Portrait(s) de la France

À l’origine de La France vue d’ici, un projet participatif piloté par le journal en ligne Mediapart et le rendez-vous photographique ImageSingulières. Vingt-cinq photographes, quatre journalistes et un sociologue, pour une cinquantaine de reportages et quelque cinq cents photographies. Le résultat est saisissant, captivant, vivant : le portrait tout en nuances d’un pays singulier-collectif.


Collectif, La France vue d’ici. La Martinière, 336 p., 40 €


La France d’en haut, côté friterie dans les Ardennes, la France d’en bas, côté plages de la Méditerranée. La France d’à côté, évidemment, celles des voisins, mais aussi de ceux que l’on croise sans les voir (ce sont parfois les mêmes !). La France des beaux quartiers et des quartiers sensibles. La France sensible, sensuelle même, celle qui aide, qui aime, se meut, émeut. La France qui trime, la France qui glande, la France qui rime avec cadence, ou danse, mais qui jamais ne frime. La France qui croît, les djeunes qui grandissent à l’ombre des supermarchés, qui n’y croient plus trop, vivent de nuit et rêvent de jour, de jours meilleurs aussi. La France qui se lève pas très tôt, parce qu’elle va au bistrot, la France qui se lave aux bains-douches parce qu’elle n’a pas de lavabo, celle qui prend soin d’elle et de lui, d’eux aussi. La France à l’envers, à l’endroit, pile au bon endroit, la France solidaire, envers et contre tout. La France solitaire, qui n’a pas de chez soi, qui est pourtant partout chez elle. La France qui fume, qui boit, qui écume. La France qui se regarde en face, dans le miroir de ses espoirs, de ses attentes, de ses colères. La France du Tour de France, en noir et blanc, pour ne pas l’oublier. Le tour d’une France, haute en couleurs…
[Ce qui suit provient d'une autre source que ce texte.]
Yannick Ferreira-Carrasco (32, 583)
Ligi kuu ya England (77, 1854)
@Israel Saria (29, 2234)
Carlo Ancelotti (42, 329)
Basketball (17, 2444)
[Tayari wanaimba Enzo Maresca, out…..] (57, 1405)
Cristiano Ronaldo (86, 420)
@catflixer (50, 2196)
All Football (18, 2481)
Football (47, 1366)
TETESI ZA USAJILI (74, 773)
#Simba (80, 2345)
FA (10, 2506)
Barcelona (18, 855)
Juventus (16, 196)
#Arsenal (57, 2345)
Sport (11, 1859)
Voilà donc toute la France – et d’autres encore – qui tient ensemble dans un livre au drôle de titre. Ensemble n’est pas un vain mot, qui dit la manière qu’ont eue les photographes d’aller voir, d’aller éprouver leur sujet. Au Zanzi-Bar, en face de la gare de Sète : deux ans de photos, la « chronique d’un lieu ordinaire » que Vladimir Vasilev parvient à transcender. Gare Saint-Lazare, tous ces passants pressés que Frédéric Stucin a observés, étudiés, scrutés avec la plus grande minutie. À Sochaux, dans et autour de l’usine fondée par la famille Peugeot, avec ces portraits d’ouvriers et leur famille qui oscillent entre la fierté d’autrefois et la peur de demain (Raphaël Helle, « La Peuge »). Il a fallu qu’ils s’immergent pour qu’émergent de telles vues, vraies-vivantes.

Collectif, La France vue d’ici, La Martinière

© Raphaël Helle

Chaque reportage est un petit film avec arrêts sur images qui vibrent, un récit des frontières sans frontières, une histoire de visages qui racontent des histoires, beaucoup d’histoires. Voyez simplement les femmes et les hommes qui fréquentent les douches municipales à Paris tels que les a saisis Florence Levillain (« Les bains douches »). Il y a là, dans ce monde, autant de pose que de poésie, et l’intime qui se donne comme à portée de mains. Passez maintenant au reportage suivant, « Le Prix de Diane » par Frédéric Stucin, encore lui. Regardez. Comparez. Souriez. Comme si c’était vous. Comme si c’était eux.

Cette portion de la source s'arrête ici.